Au début de notre siècle, le psychanalyse Georg Groddeck, évoquant l’inquiétante étrangeté de la rousseur pour le reste de la gent féminine, parlera de cette « croyance aux jeunes et belles sorcières, ces êtres sans foi ni loi, à la rousse chevelure, qui naissent de la haine des mères vieillissantes pour ces filles ardentes, passionnées, tout récemment réglées, c'est-à-dire aux cheveux rouges ». (p. 35)
La rousseur, signe d’opprobre ou de déshonneur :
On voit ainsi quelles voies royales Seth Typhon et Ésaü ouvrirent dans l’inconscient collectif. Ces mythes y eurent un tel écho que, curieusement, l’intérêt dépassa même le cadre des vrais roux, et la rousseur fut volontiers attribuée par la suite, en signe d’opprobre et de déshonneur, à ceux dont on voulait fustiger la violence, la jalousie ou la fourberie ? La tradition, relayée par de nombreuses représentations iconographiques, désigna souvent comme roux Caïn, premier criminel de l’humanité, (p. 36) ou Judas, qui vendit le Christ pour trente deniers. Au XVIIème siècle, dans son Dictionnaire, Furetière écrit à propos de la couleur rousse qu’elle est « aussi appelée poil de Judas », reprenant à son compte ce qui semble admis de longue date. Pourtant aucun texte ne mentionne que Judas était roux.
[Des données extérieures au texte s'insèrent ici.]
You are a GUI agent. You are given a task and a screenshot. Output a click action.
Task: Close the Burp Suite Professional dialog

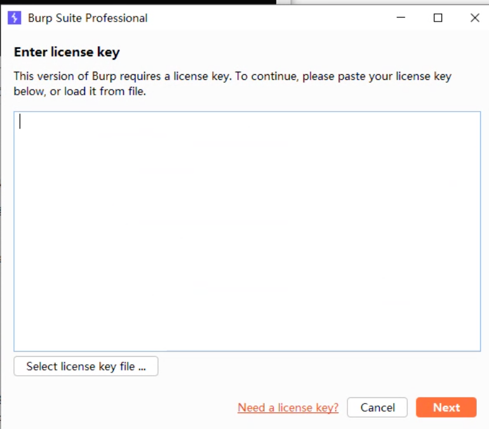pyautogui.click(x=474, y=18)
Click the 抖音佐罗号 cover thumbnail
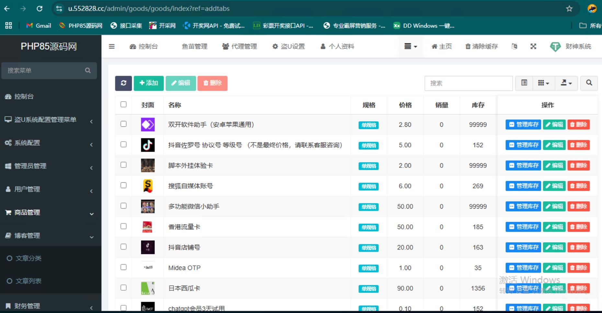This screenshot has height=313, width=602. [x=148, y=145]
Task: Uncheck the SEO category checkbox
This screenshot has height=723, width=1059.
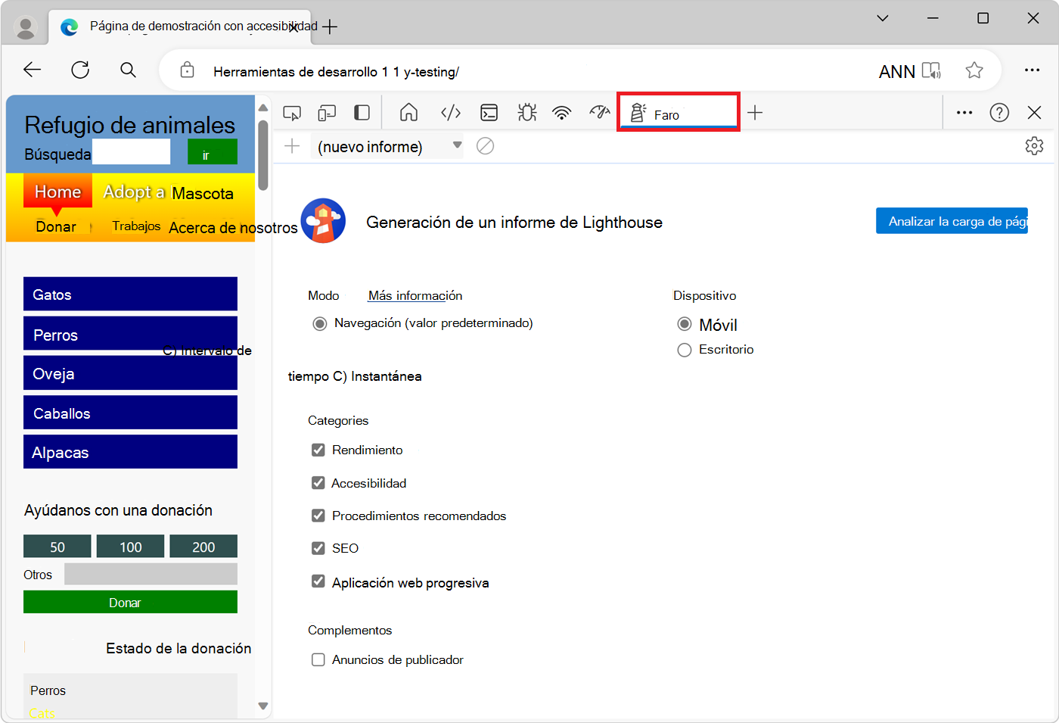Action: pyautogui.click(x=318, y=548)
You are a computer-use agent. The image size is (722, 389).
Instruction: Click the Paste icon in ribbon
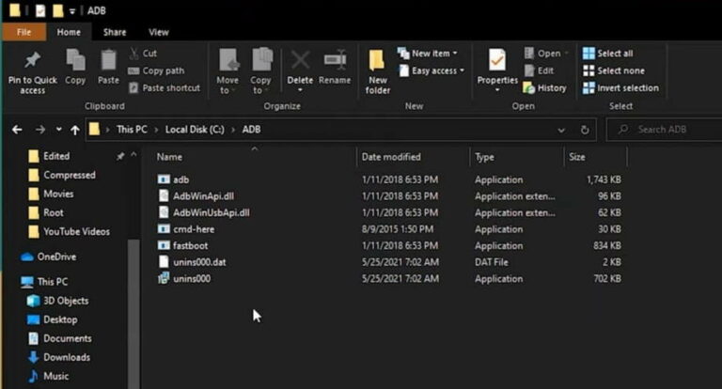tap(108, 62)
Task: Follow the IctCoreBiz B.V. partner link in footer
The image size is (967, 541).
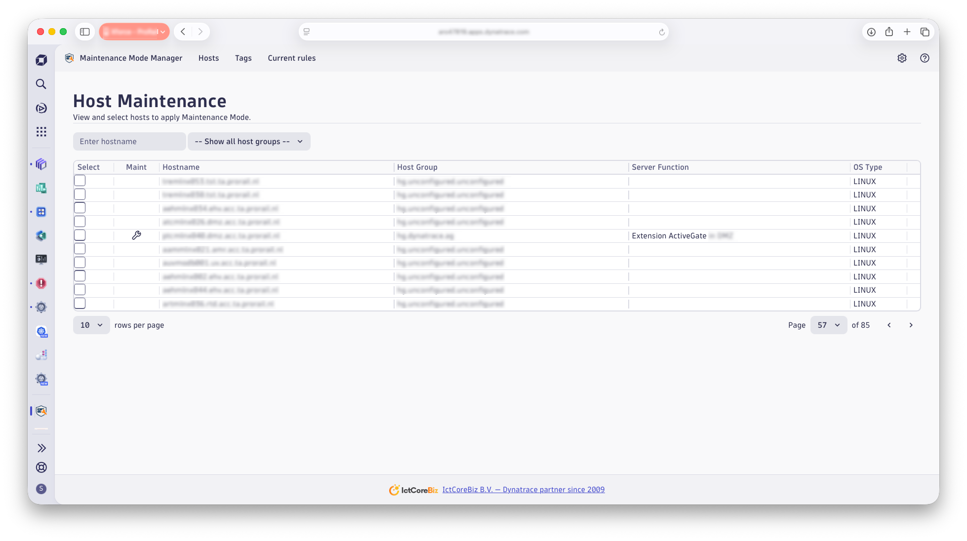Action: coord(523,489)
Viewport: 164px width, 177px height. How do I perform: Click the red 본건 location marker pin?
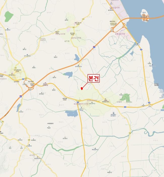point(82,89)
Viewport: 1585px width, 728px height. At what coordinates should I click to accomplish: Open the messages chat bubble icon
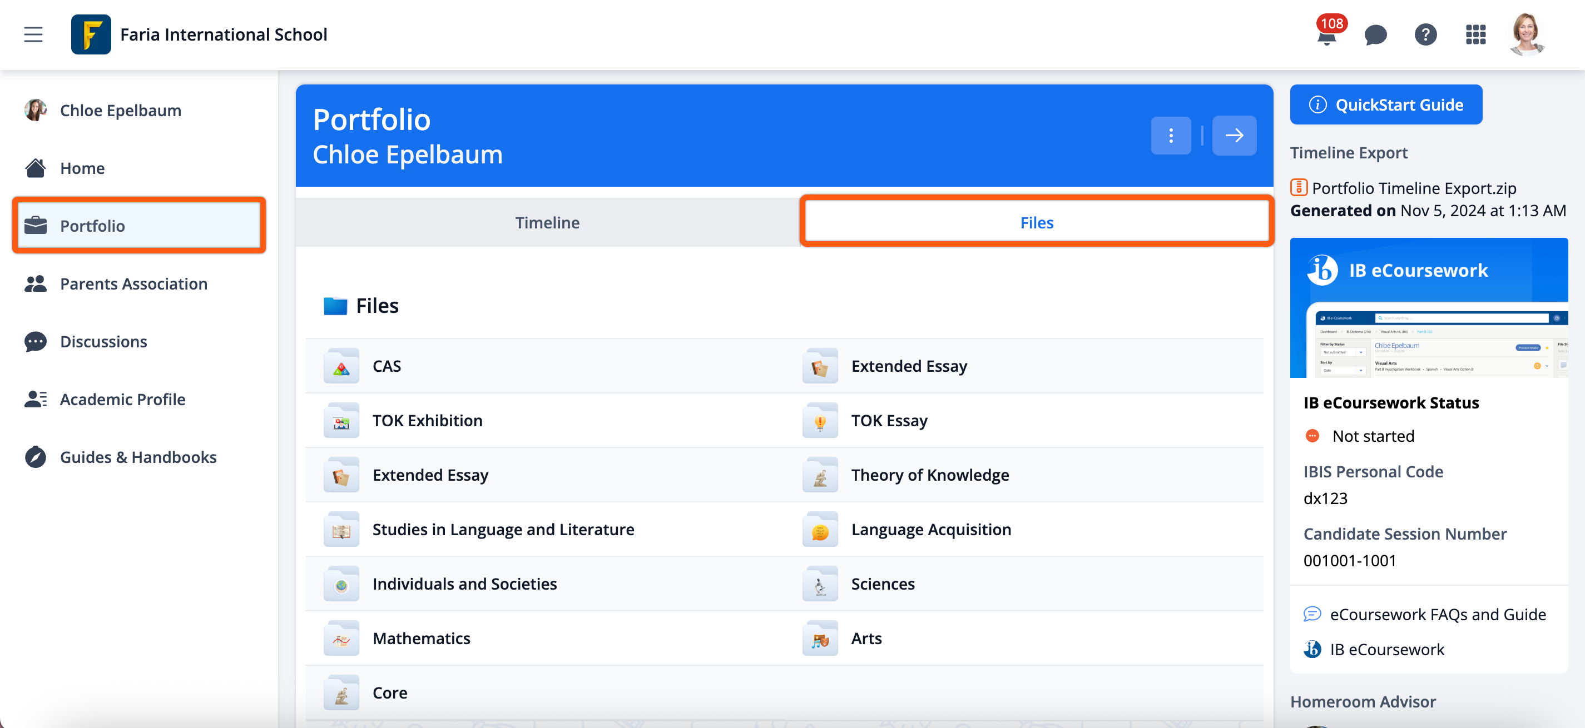tap(1375, 35)
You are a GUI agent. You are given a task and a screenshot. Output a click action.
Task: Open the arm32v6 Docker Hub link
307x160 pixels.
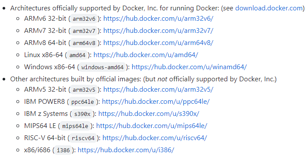click(x=158, y=19)

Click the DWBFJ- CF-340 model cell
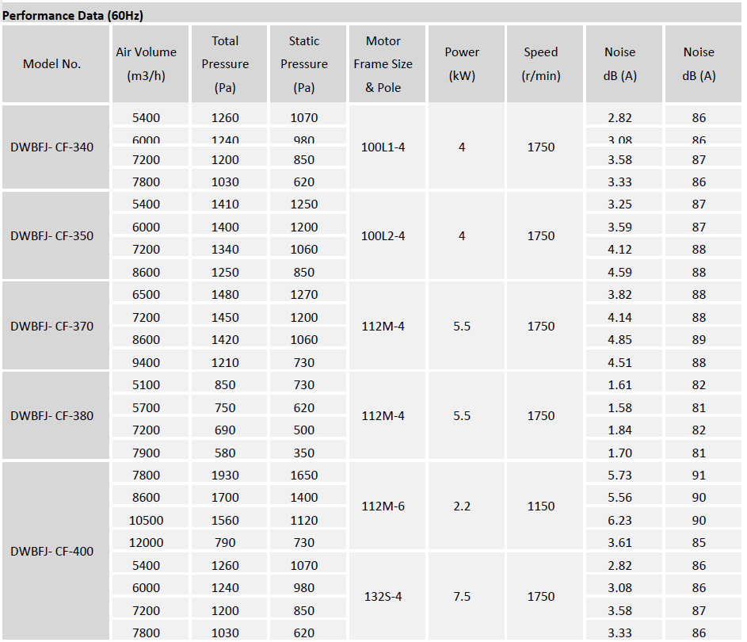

Bien d’autres encore figurent au tableau du déshonneur, parmi lesquels Salomé, dont les danses lascives et voluptueuses firent perdre la tête à saint Jean-Baptiste...
(p. 39) Couleur de la prostitution :
Saint-Louis, dit-on, tolérait que certaines femmes fassent commerce de leur corps, à condition qu’elles soient nettement différenciées des femmes honnêtes en se teignant en roux. Un édit datant de l’année 1254 codifie cette obligation. Évoquant « le feu de l’Enfer, les forces débridées et les délires de la luxure », cette couleur signalait naturellement la sensualité vénale et l’érotisme racoleur.
Au XIVème siècle, de multiples déscriptions de courtisanes assurent la pérrenité de l’archétype. A titre d’exemple, Guy de Maupassant évoque Flora, pensionnaire de la maison Tellier « aux cheveux carotte » ; Emile Zola campe Anna Coupeau, dite Nana, « au duvet de rousse ».
De nombreux peintres bénéficiant des libertés conquises par les impressionnistes font aux prostituées les honneurs de leurs pinceaux. Parmi celles-ci figure la fameuse Rosa la Rouge, immortalisée par Toulouse-Lautrec, pour qui elle fut tout à la fois égérie, partenaire amoureuse imaginative, compagne de son infortune physique et que sa rousseur seule pouvait autoriser à tant de privilèges. D’autres rousses connurent la gloire d’inspirer les paroles d’une chanson, notamment Nini-Peau-d’Chien, « si bonne et si gentille », et Julie la Rousse, prompte à soulager « les ardeurs extra-républicaines ». La veine misérabiliste de la poésie connaît alors son heure de gloire, la femme rousse issue des bas-fonds y est à l’honneur. Elle s’illustre avec Baudelaire, (« A une mendiante rousse »), ou avec Verlaine (« A la princesse Rhoukine »). D’autres s’y essaient aussi, tel Jean Ajalbert, auteur de romans naturalistes, dans un poème intitulé « La Rousse ».
FAUCHE, Xavier, Roux et rousses, un éclat très particulier, Découvertes Gallimard, 1999.